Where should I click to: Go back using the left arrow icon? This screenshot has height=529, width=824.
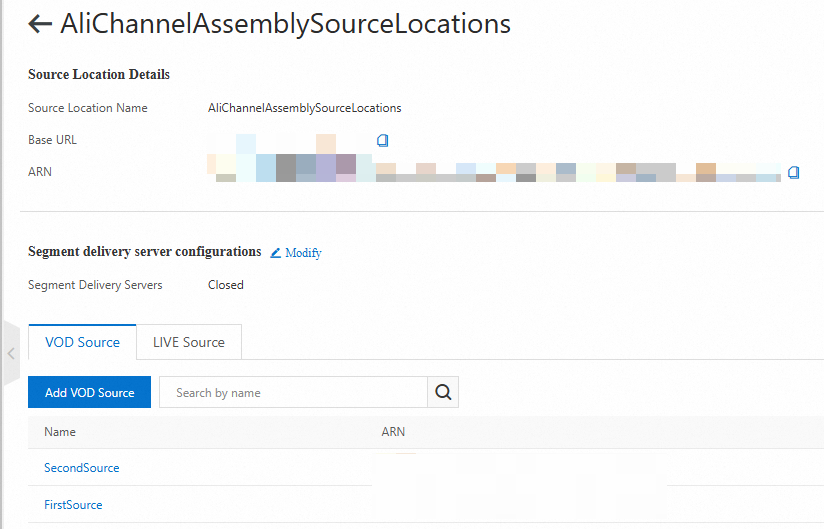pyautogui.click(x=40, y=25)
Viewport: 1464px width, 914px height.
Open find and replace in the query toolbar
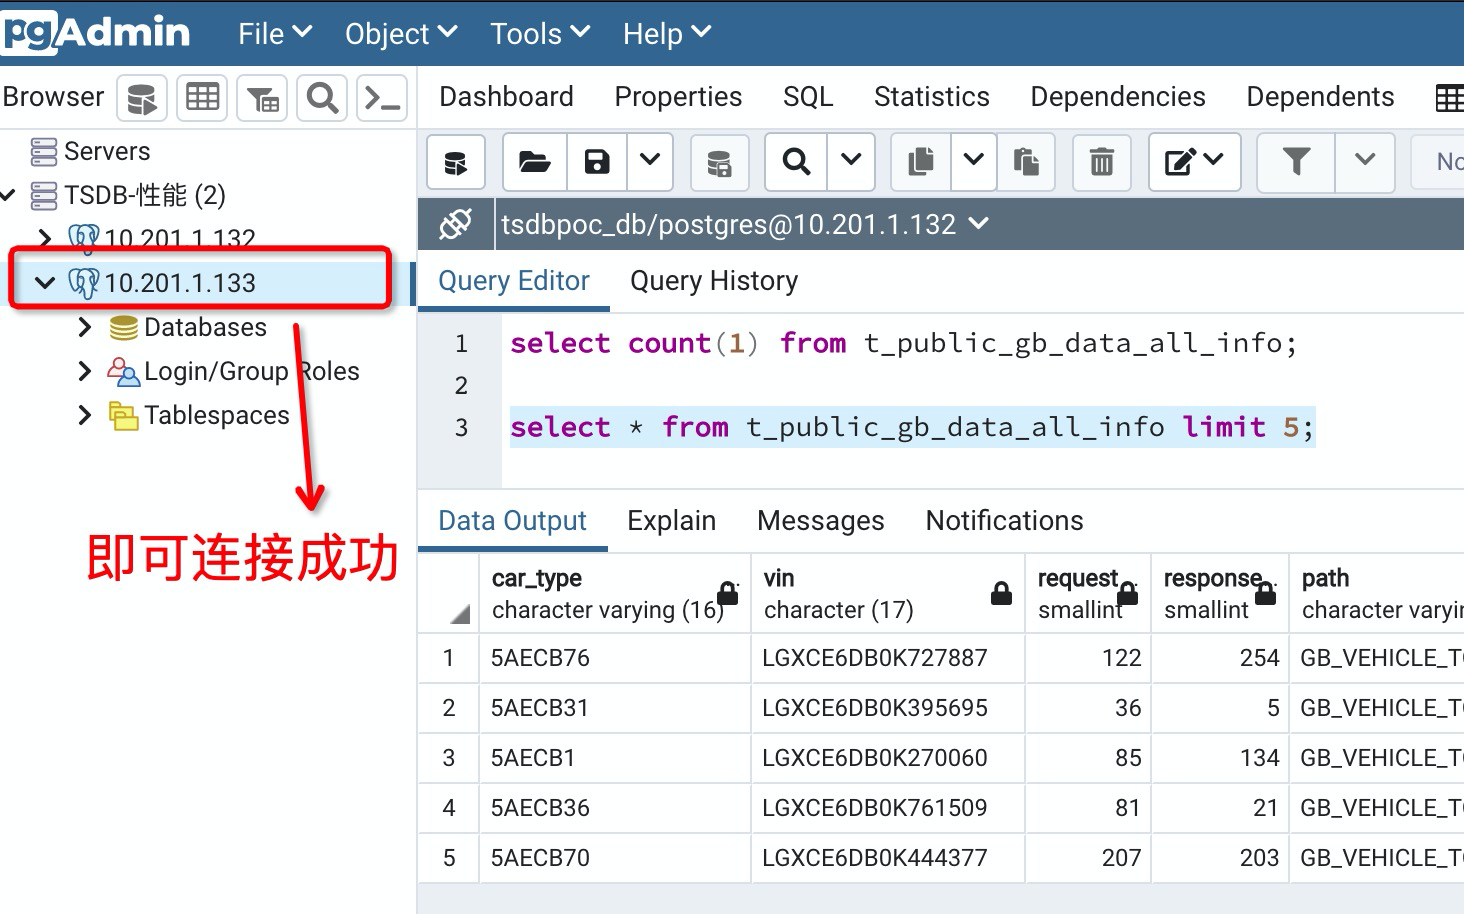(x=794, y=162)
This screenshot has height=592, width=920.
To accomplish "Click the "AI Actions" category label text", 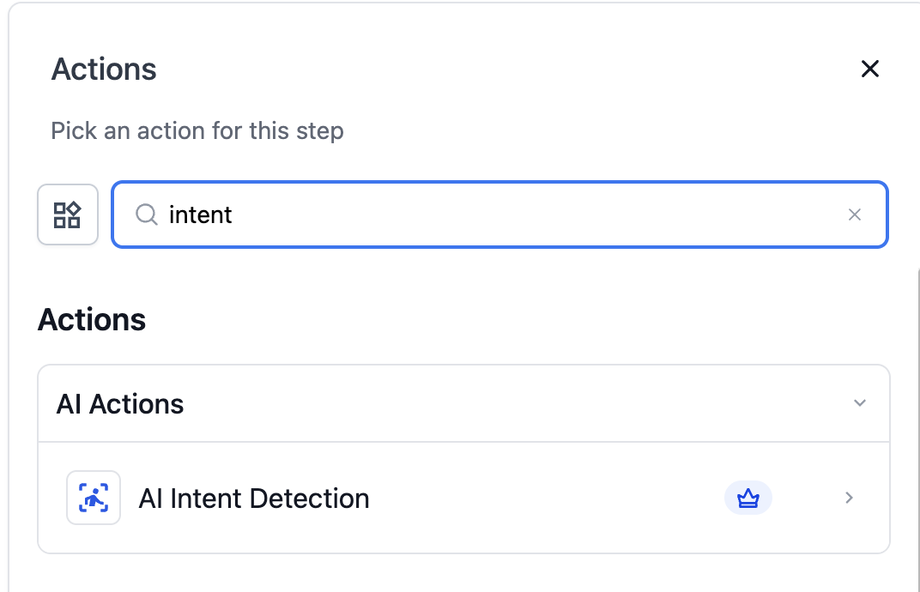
========
__EXERCISE__:
Please set the data above down exactly, with the pictures removed.

__TASK SOLUTION__:
Where should I click to: Go back using the left arrow icon? This screenshot has height=529, width=824.
pyautogui.click(x=40, y=25)
Viewport: 1464px width, 914px height.
Open find and replace in the query toolbar
(x=794, y=162)
This screenshot has height=592, width=920.
To accomplish "Click the "AI Actions" category label text", 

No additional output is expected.